Lower-income populations in low and middle income countries are also increasingly at risk of obesity
Iron deficiency and malaria: complex public health issues
The connection between anaemia and infectious disease continues to be an important concern. While some parasites directly contribute to anaemia by parasitizing and rupturing the blood cells, parasites that trigger the IL-6 response contribute to iron deficiency anaemia through the anaemia of inflammation described above. Furthermore, some parasitic infections that cause intestinal bleeding, such as hookworm, contribute to iron deficiency anaemia through blood loss. In addition, infections that cause diarrheal symptoms limit the absorption of nutrients while also increasing nutritional losses. Together, these relationships explain multiple pathways through which infections contribute to both anaemia and iron deficiency. In malaria endemic areas, these relationships lead to complex public health questions related to where and when iron supplements are appropriate. Although iron is important to immune functions [7], studies have shown that high iron (serum ferritin) at baseline was associated with an increased risk of malaria (Plasmodium falciparum) at follow-up.[8] Supplements can increase the risk associated with some parasites by providing an iron-rich environment. In a review of the evidence, the WHO Consultation on prevention and control of iron deficiency in infants and young children in malaria endemic areas advised against wide-scale iron supplementation in malaria endemic areas.[9]

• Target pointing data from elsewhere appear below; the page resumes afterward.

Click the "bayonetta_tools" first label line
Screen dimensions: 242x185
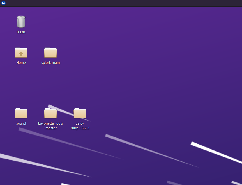tap(50, 123)
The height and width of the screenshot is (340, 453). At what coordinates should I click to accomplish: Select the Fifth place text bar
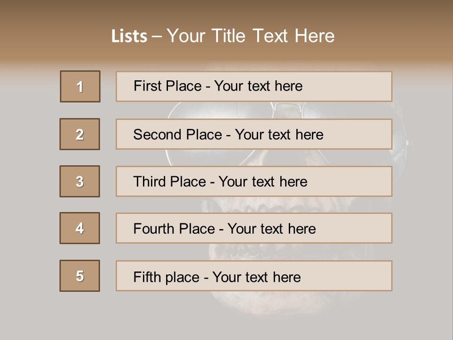pos(254,276)
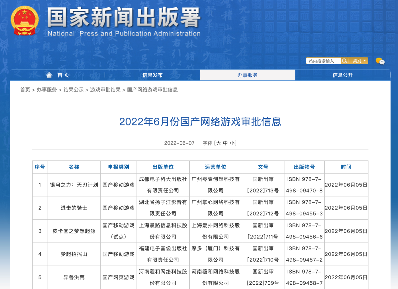Click the magnifier search icon
The width and height of the screenshot is (398, 289).
(345, 61)
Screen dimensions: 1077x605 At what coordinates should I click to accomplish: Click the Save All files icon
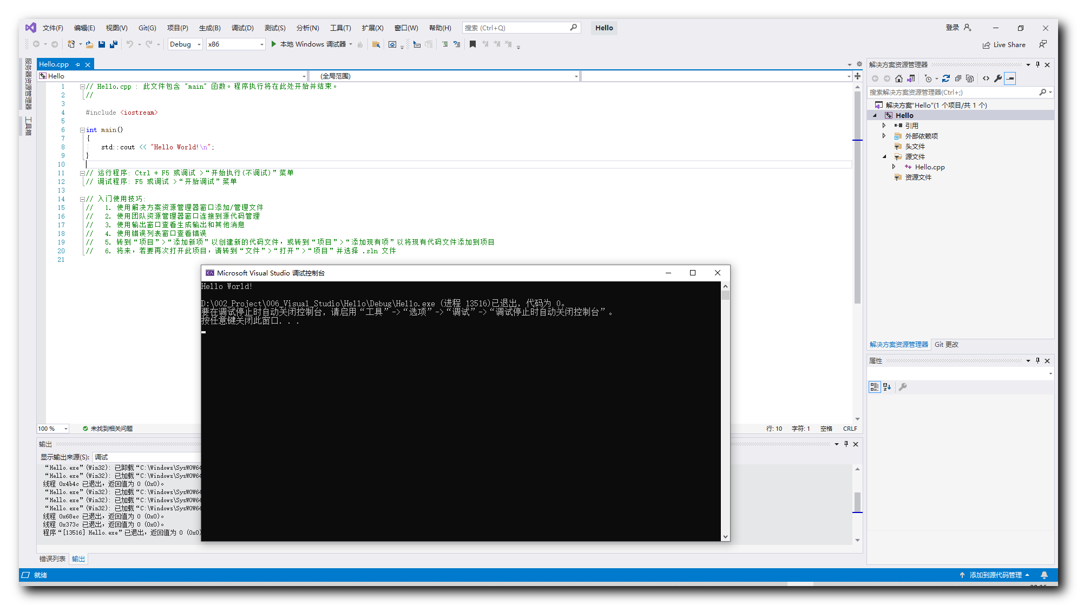point(115,44)
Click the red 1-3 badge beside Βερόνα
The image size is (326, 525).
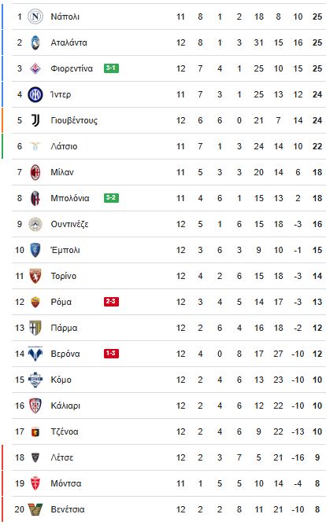click(x=111, y=353)
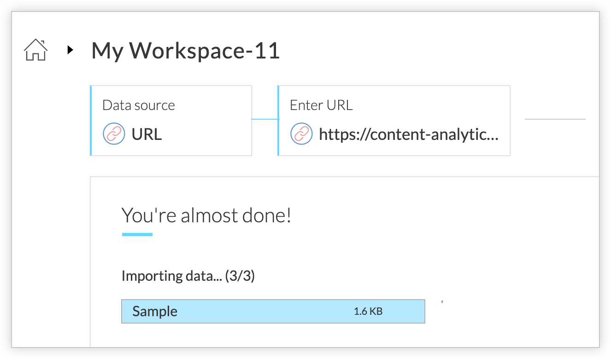Image resolution: width=611 pixels, height=359 pixels.
Task: Click the blue left edge of Data source card
Action: [x=91, y=121]
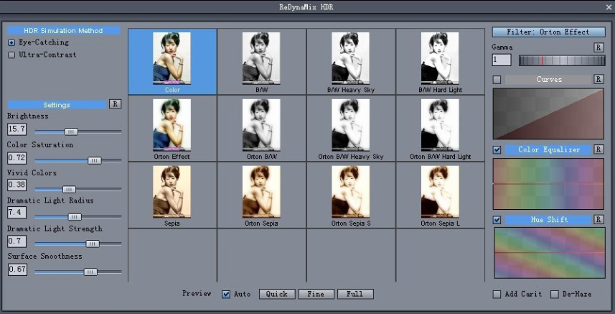This screenshot has height=314, width=615.
Task: Reset Settings with the R button
Action: 115,104
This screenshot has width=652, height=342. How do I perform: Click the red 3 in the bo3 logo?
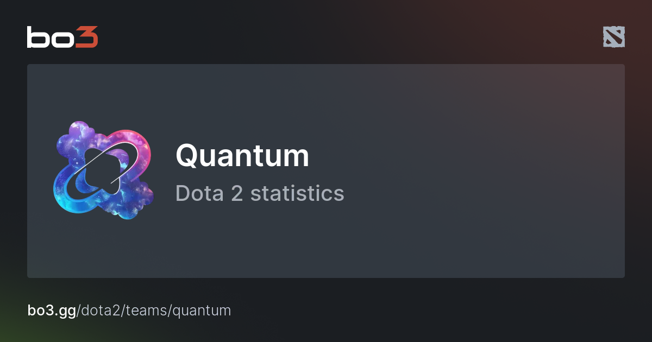(86, 37)
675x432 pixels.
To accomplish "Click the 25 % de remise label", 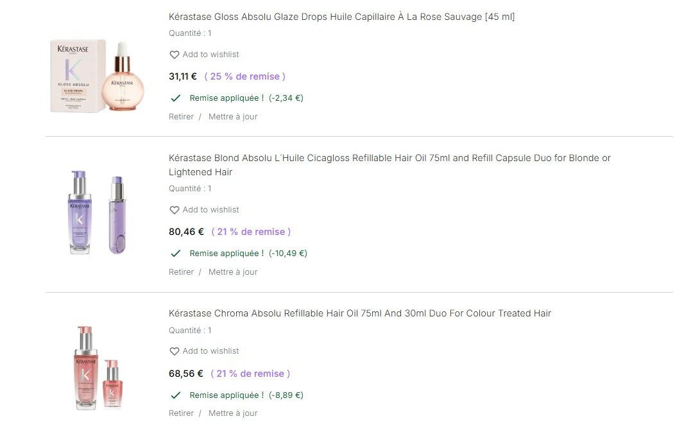I will 245,76.
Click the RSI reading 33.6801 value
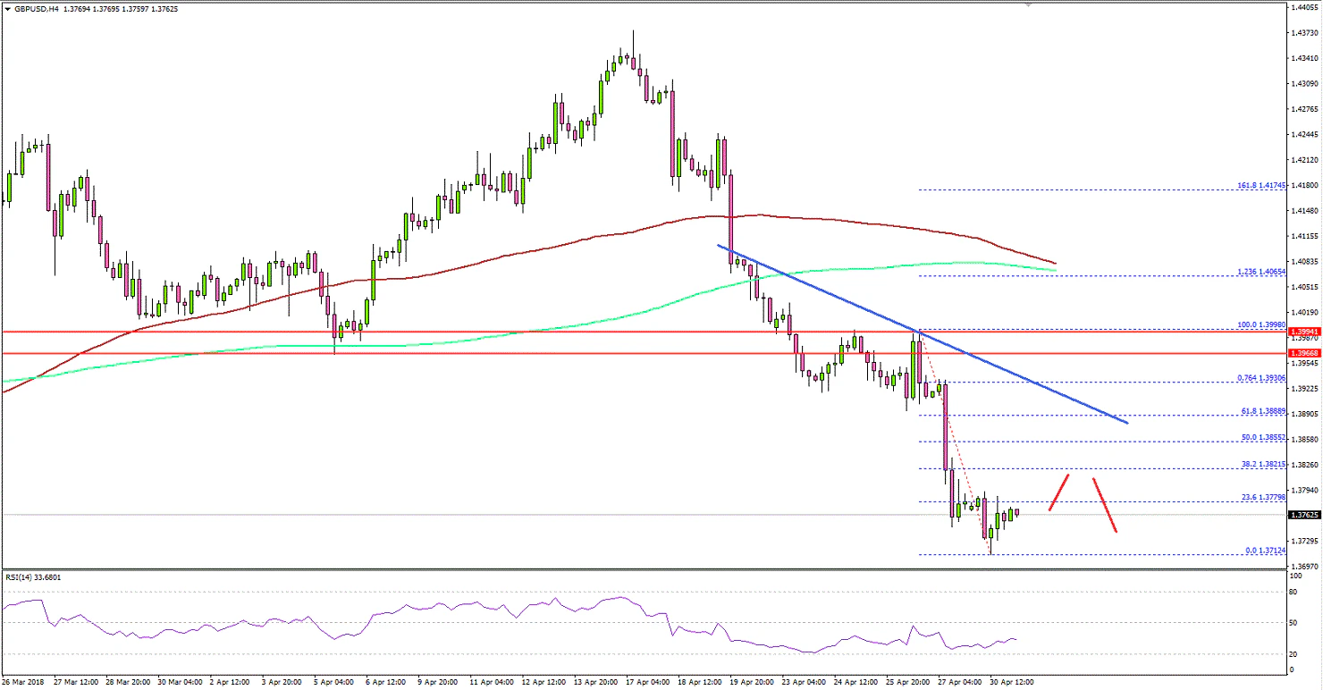Image resolution: width=1323 pixels, height=690 pixels. [46, 577]
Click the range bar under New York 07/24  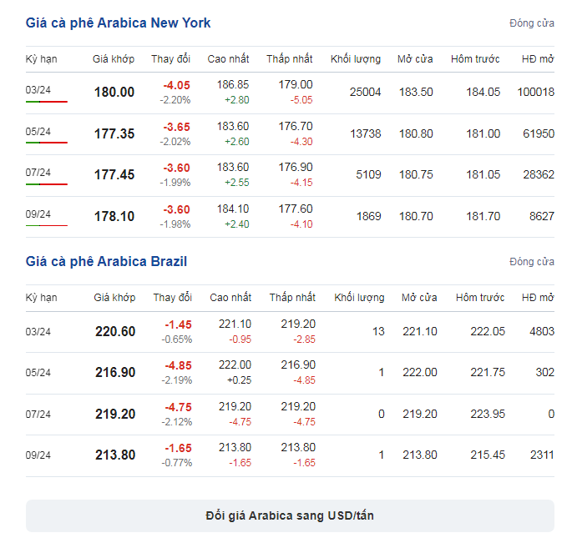coord(47,184)
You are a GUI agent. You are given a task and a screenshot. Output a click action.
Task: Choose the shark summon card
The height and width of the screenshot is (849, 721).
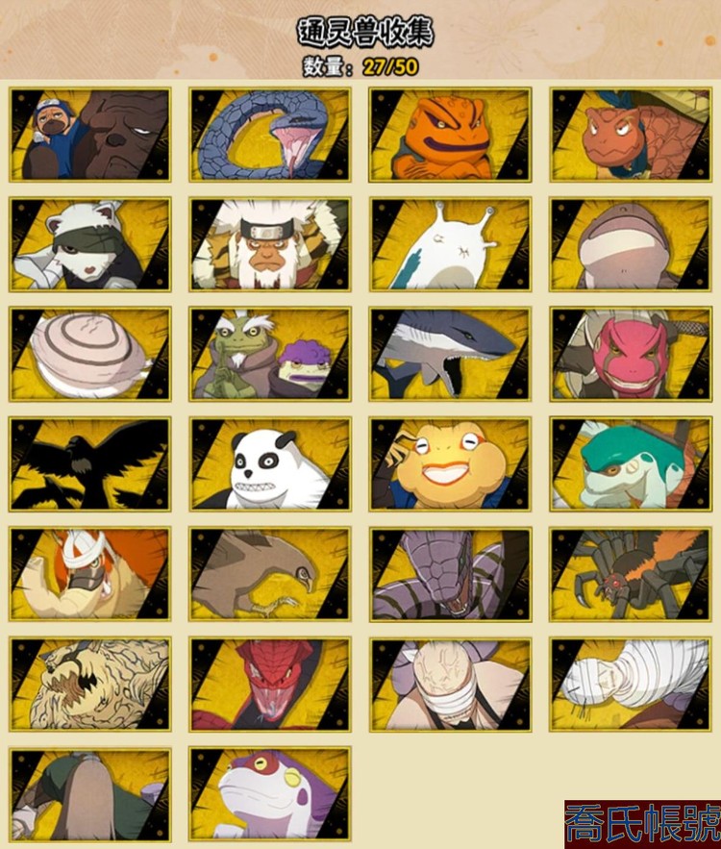pos(450,354)
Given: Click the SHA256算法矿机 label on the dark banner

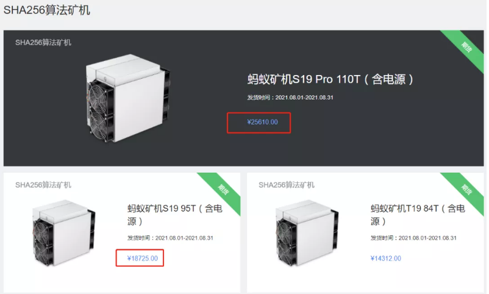Looking at the screenshot, I should click(x=43, y=43).
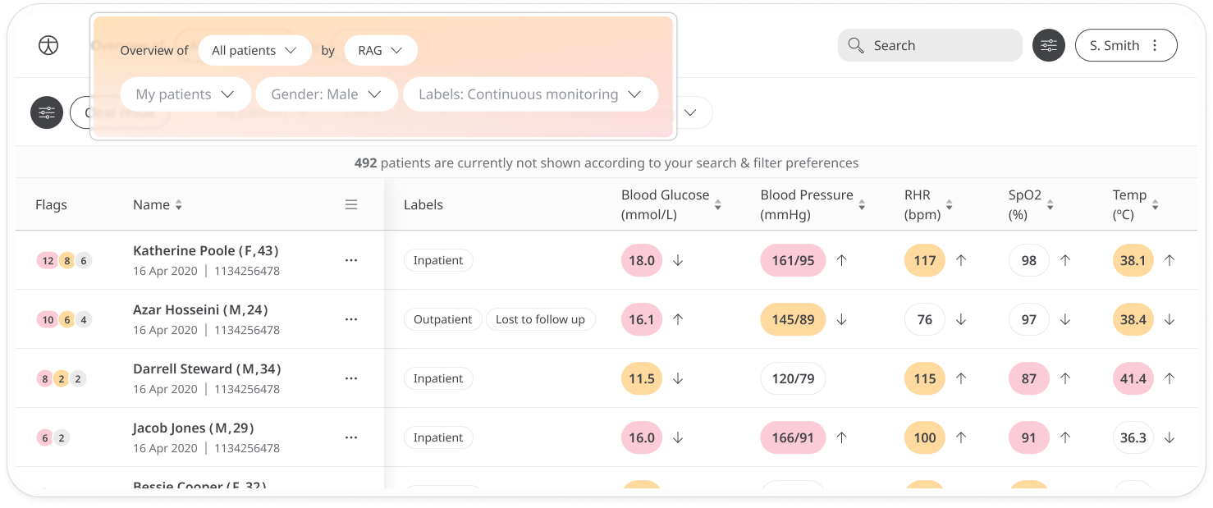Click inside the Search input field
Image resolution: width=1213 pixels, height=508 pixels.
tap(930, 46)
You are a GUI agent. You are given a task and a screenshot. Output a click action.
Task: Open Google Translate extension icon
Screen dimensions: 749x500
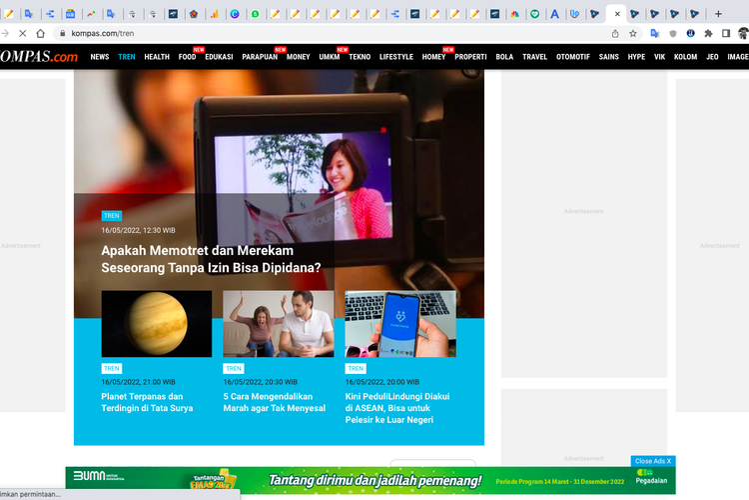click(x=654, y=33)
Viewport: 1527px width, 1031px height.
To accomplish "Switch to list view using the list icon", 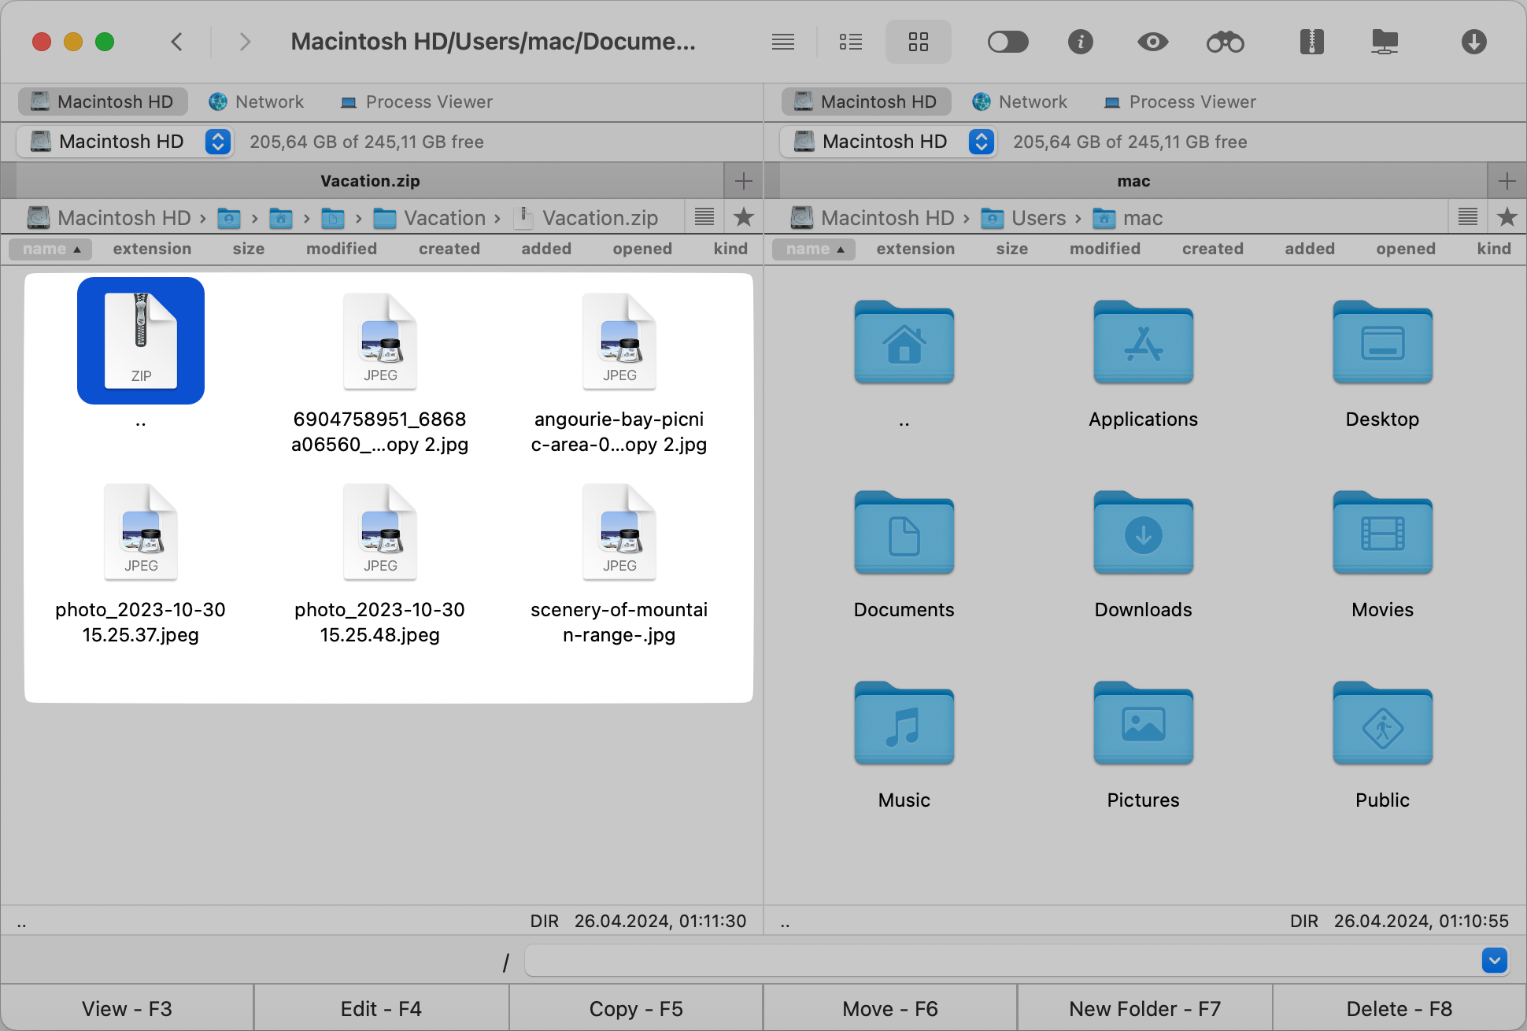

Obesity contributing to anaemia
The anaemia of chronic inflammation is also referred to as the anaemia of chronic disease due to the prolonged inflammatory responses related to overweight or obesity. In the past, the anaemia of chronic disease was a concern of wealthy countries or of higher-income populations within low and middle income countries. However, due to changes in the economy and the food supply, known as the nutrition transition [10], lower-income populations in low and middle income countries are also increasingly at risk of obesity.[11] Thus, the populations that are most at risk for the anaemia of chronic disease are most likely to be consuming foods that are energy dense but of poor nutritional quality, also resulting in a diet poor in iron. Due to these patterns, iron deficiency anaemia is exacerbated by a combination of inflammatory responses related to increases in body fat, changes in the global food supply and, in countries where parasites remain endemic, infectious disease.
References
- Cohen MN and Armelagos GJ. Editors. 1984 Paleopathology at the Origins of Agriculture. Orlando, FL: Academic Press.
- Angel JL. Porotic hyperostosis, anemias, malarias, and marshes in the prehistoric Eastern Mediterranean. Science. 1966 Aug 12;153(3737):760-3.
- Rabino Massa E, Cerutti N, Marin A, Savoia D. Malaria in ancient Egypt: paleoimmunological investigation on predynastic mummified remains. Chungara 2000. 32:7-9.
- Smith Guzmán NE, The skeletal manifestation of malaria: An epidemiological approach using documented skeletal collections, Am J Phys Anthropol. 2015 158, 4, (624-635), (2015).
- Stuart-Macadam P. Porotic hyperostosis: a new perspective. Am J Phys Anthropol. 1992 Jan;87(1):39-47.
- Walker PL, Rhonda R, Bathurst RR, Richman R, Gjerdrum T & Andrushko VA The causes of porotic hyperostosis and cribra orbitalia: a reappraisal of the iron-deficiency-anaemia hypothesis. Am J Phys Anthropol. 2009 Jun;139(2):109-25. doi: 10.1002/ajpa.21031.
- Beard JL. Iron Biology in Immune Function, Muscle Metabolism and Neuronal Functioning. J Nutr. 2001. 131, 2 (1): 568S-580S.
- Moya-Alvarez V, Cottrell G, Ouédraogo S, Accrombessi M, Massougbodgi A, Cot M. Does Iron Increase the Risk of Malaria in Pregnancy? Open Forum Infect Dis. 2015 Mar 20;2(2)
- World Health Organization. Conclusions and recommendations of the WHO Consultation on prevention and control of iron deficiency in infants and young children in malaria-endemic areas. The United Nations University. Food Nutr Bull. 2007 Dec;28(4 Suppl):S621-7.
- Popkin BM. Nutritional patterns and transitions. Popul Dev Rev. 1993;19(1):138-157.
- Monteiro CA, Moura EC, Conde WL, Popkin BM Socioeconomic status and obesity in adult populations of developing countries: a review. Bull World Health Organ. 2004 Dec; 82(12):940-946.